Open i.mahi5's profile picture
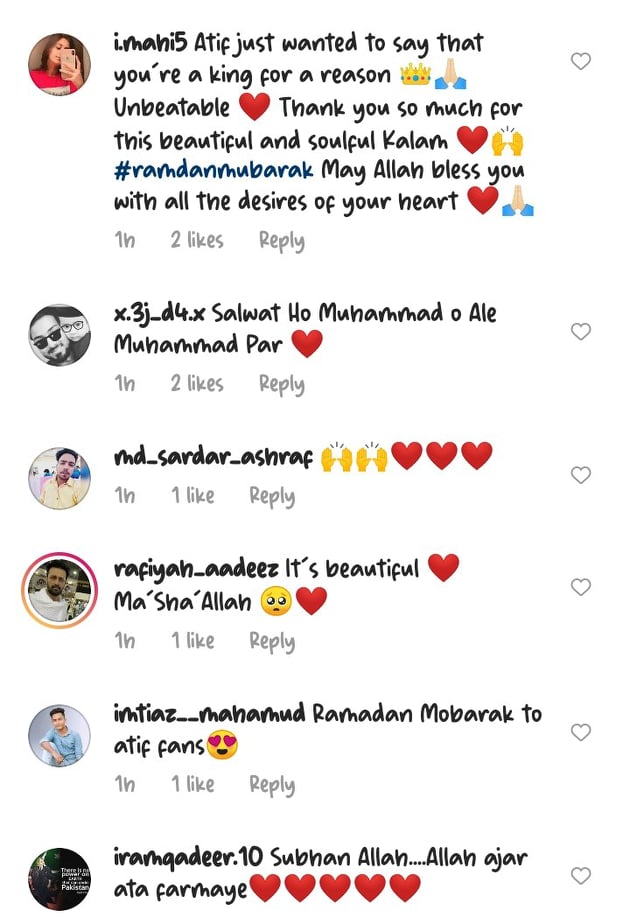This screenshot has height=913, width=630. click(59, 64)
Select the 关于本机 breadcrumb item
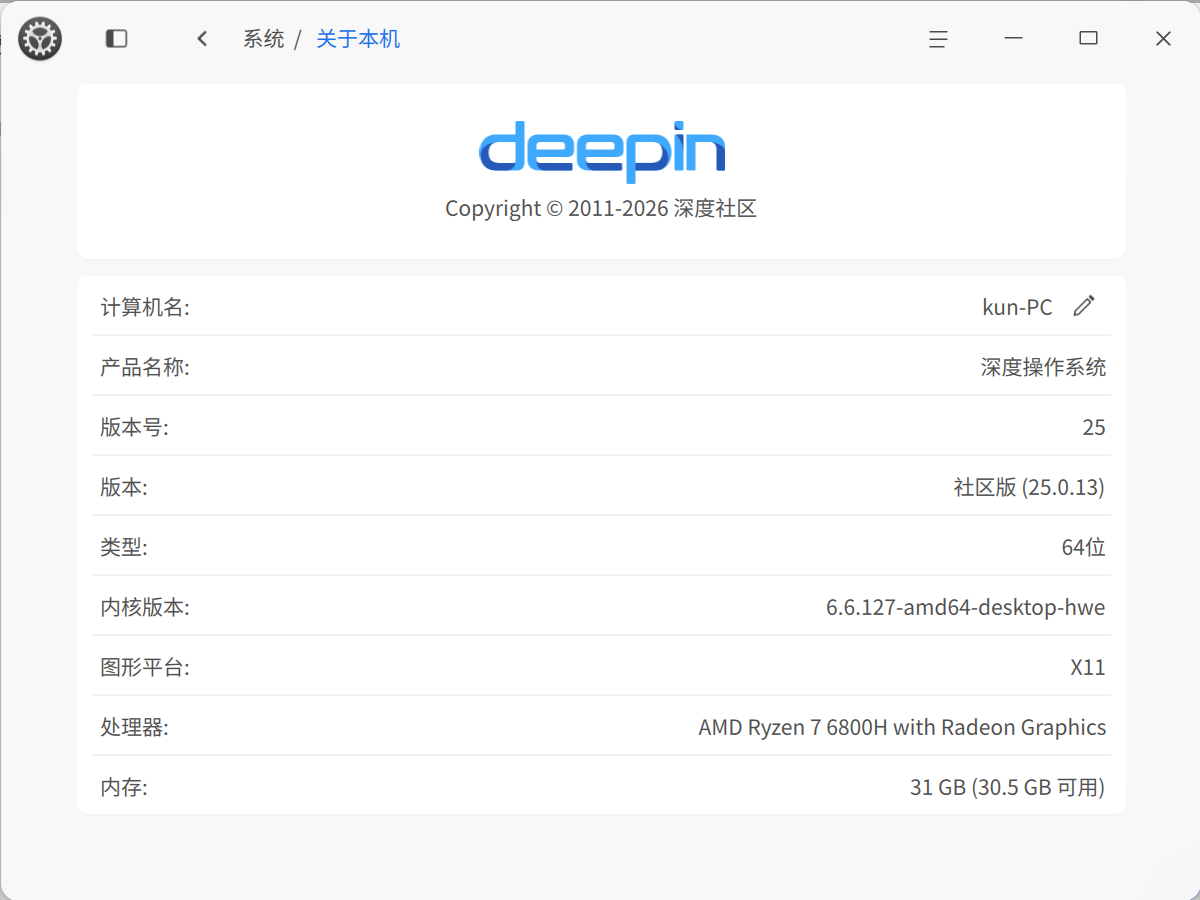The image size is (1200, 900). point(358,39)
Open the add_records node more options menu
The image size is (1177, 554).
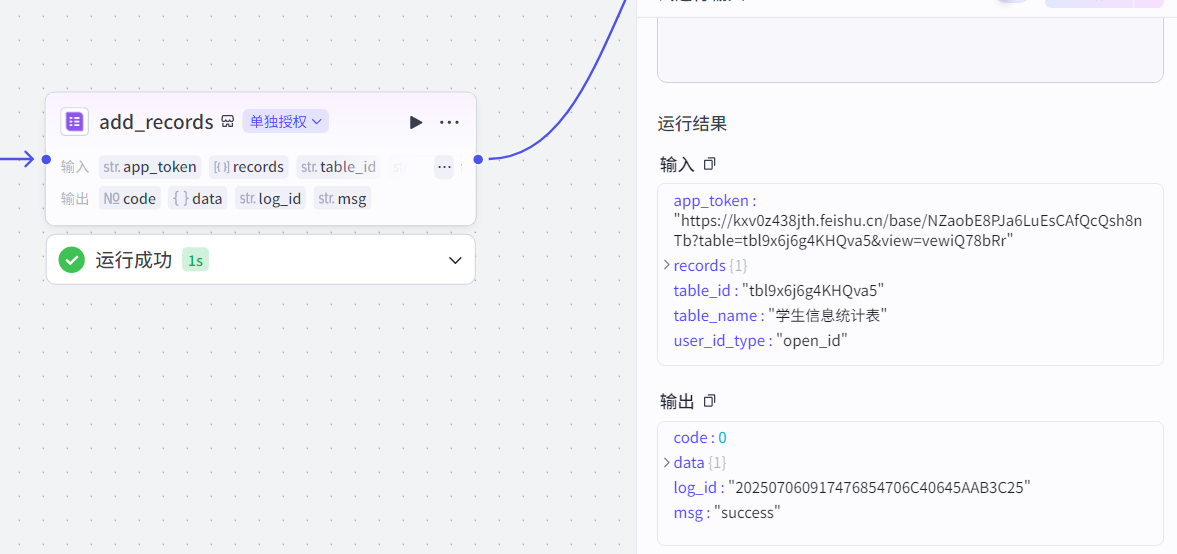tap(449, 122)
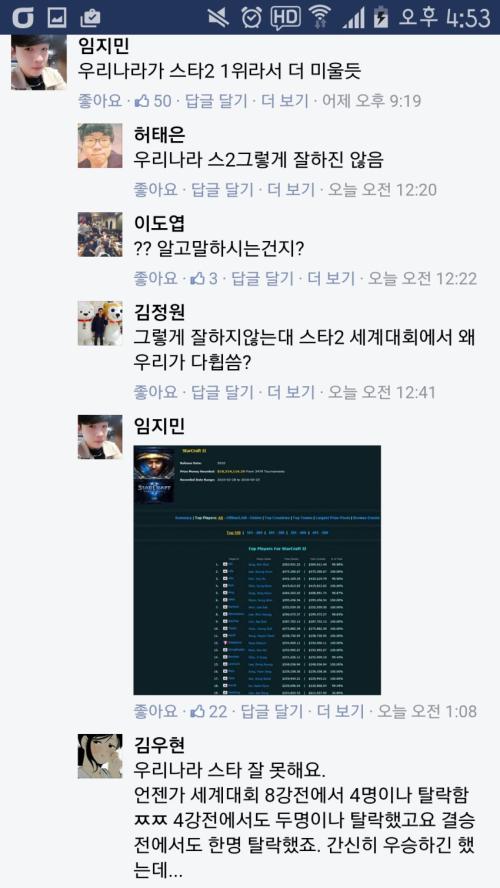Open 임지민's profile picture on the top comment
Image resolution: width=500 pixels, height=888 pixels.
click(35, 62)
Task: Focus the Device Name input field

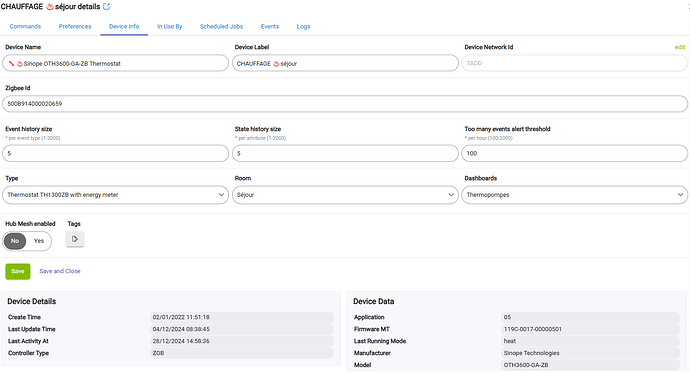Action: point(115,63)
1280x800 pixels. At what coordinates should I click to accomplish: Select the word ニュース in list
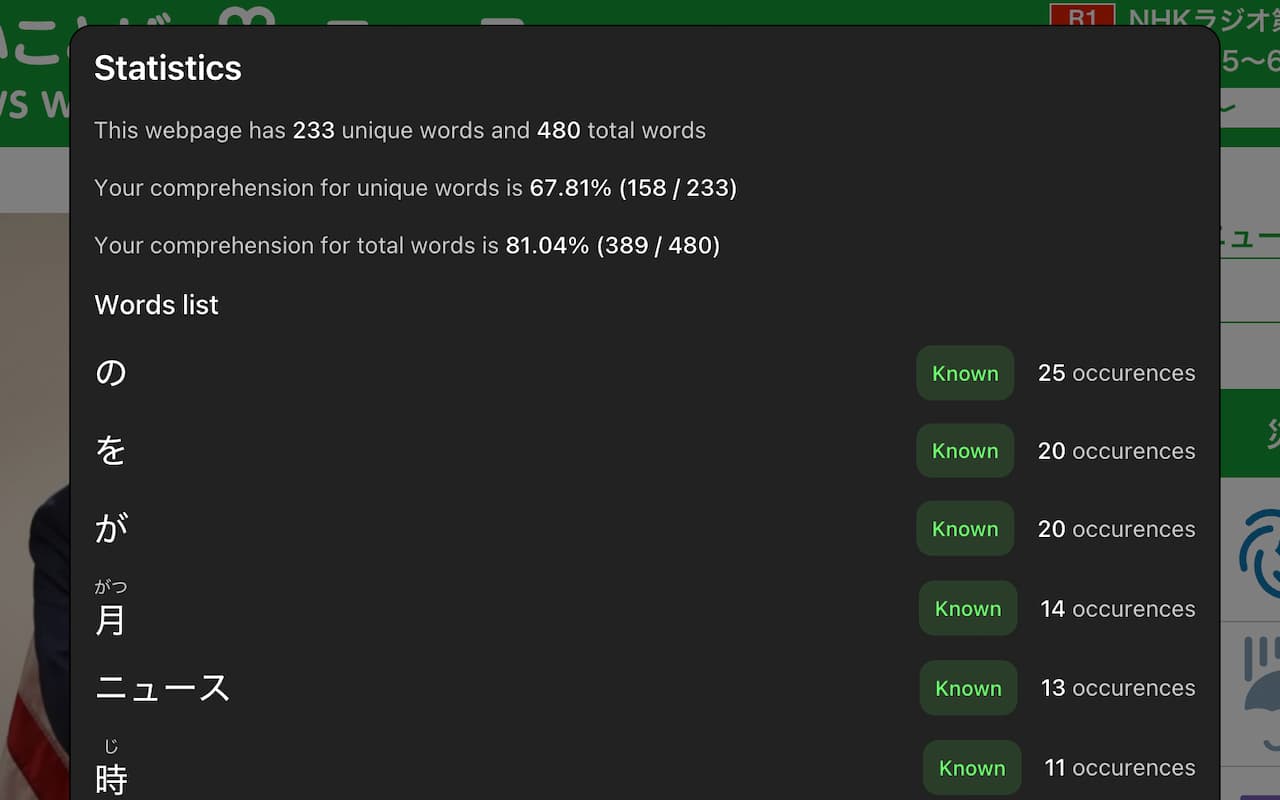click(162, 688)
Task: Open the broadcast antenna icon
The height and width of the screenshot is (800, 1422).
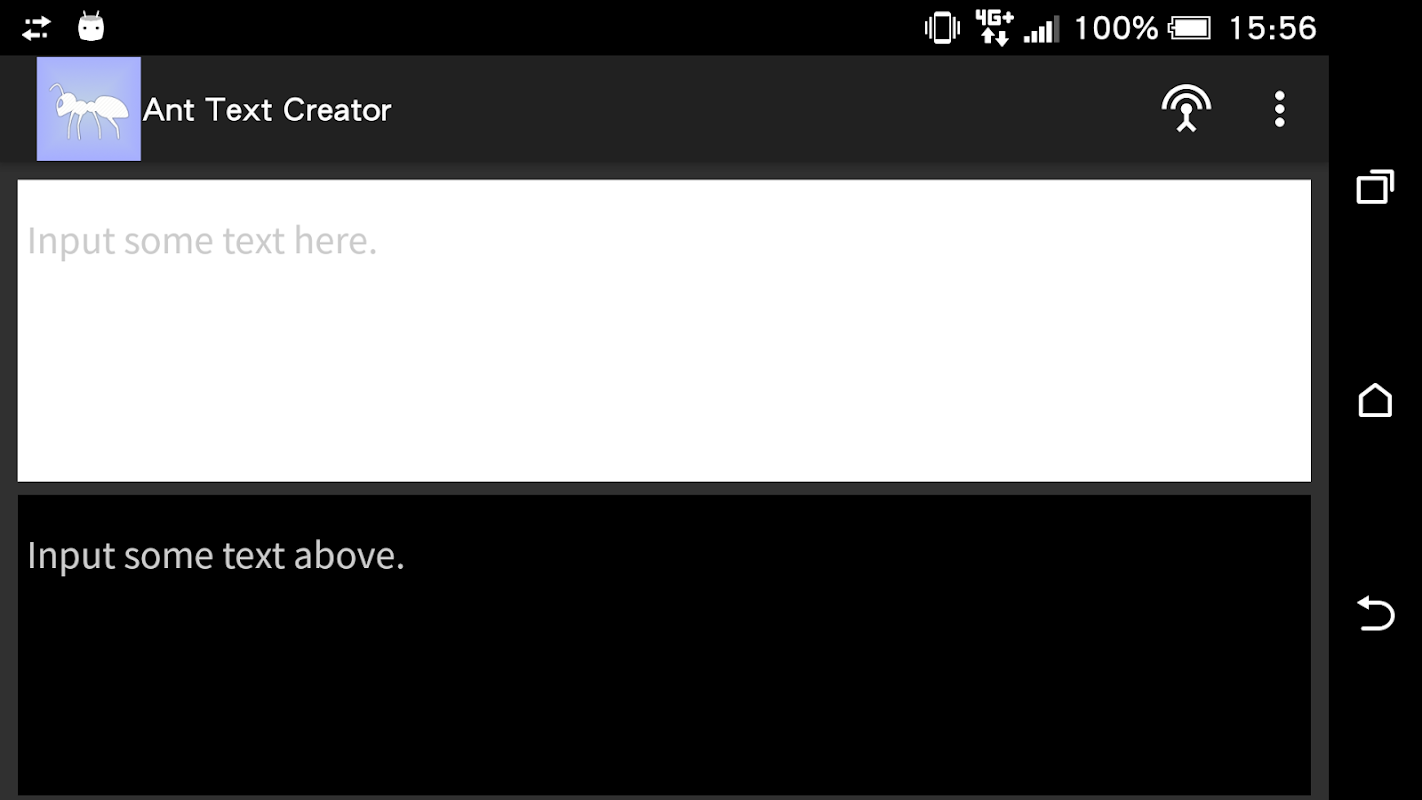Action: [x=1186, y=109]
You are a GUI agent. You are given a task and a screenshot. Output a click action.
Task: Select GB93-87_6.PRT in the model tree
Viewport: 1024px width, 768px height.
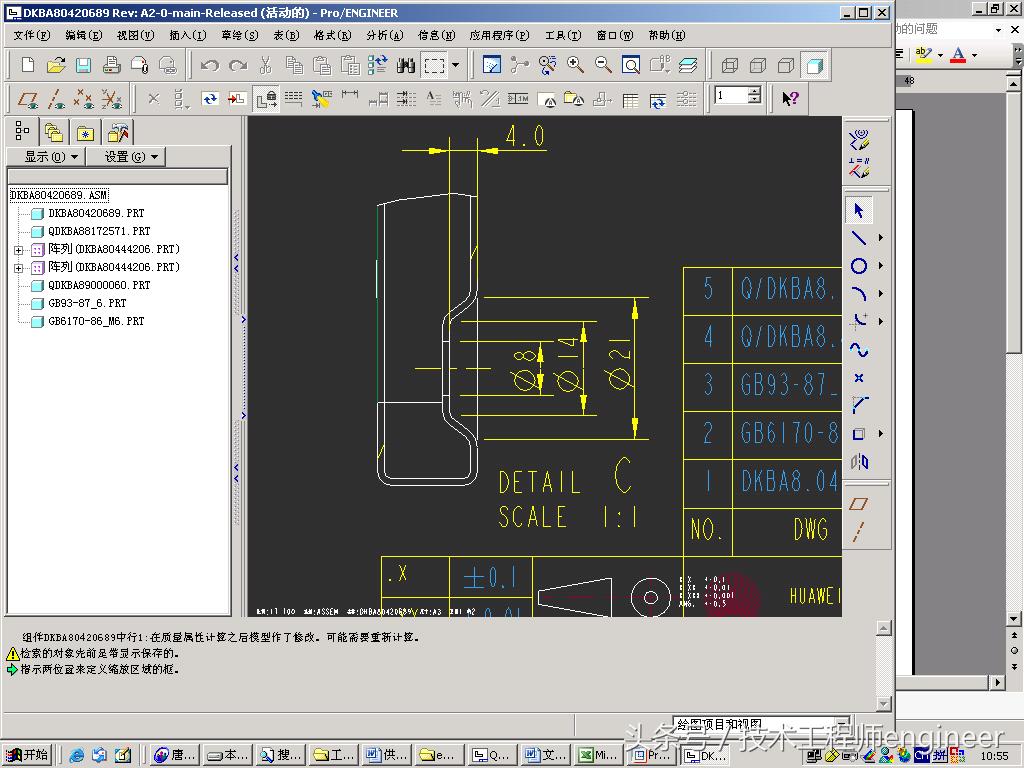click(87, 303)
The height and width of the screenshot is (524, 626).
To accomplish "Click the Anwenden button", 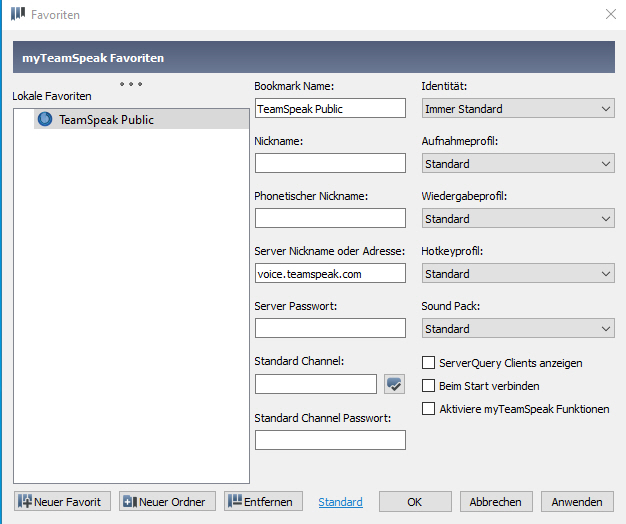I will 577,501.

##############################

## EXERCISE
Only lines go in the copy, not pictures. Transcribe exactly from the start of the listing through the line containing "Open the add_records node more options menu".

## COMPLETED TASK
Open i.mahi5's profile picture
This screenshot has height=913, width=630. click(59, 64)
Select the 关于本机 breadcrumb item
The image size is (1200, 900). point(358,39)
Open the add_records node more options menu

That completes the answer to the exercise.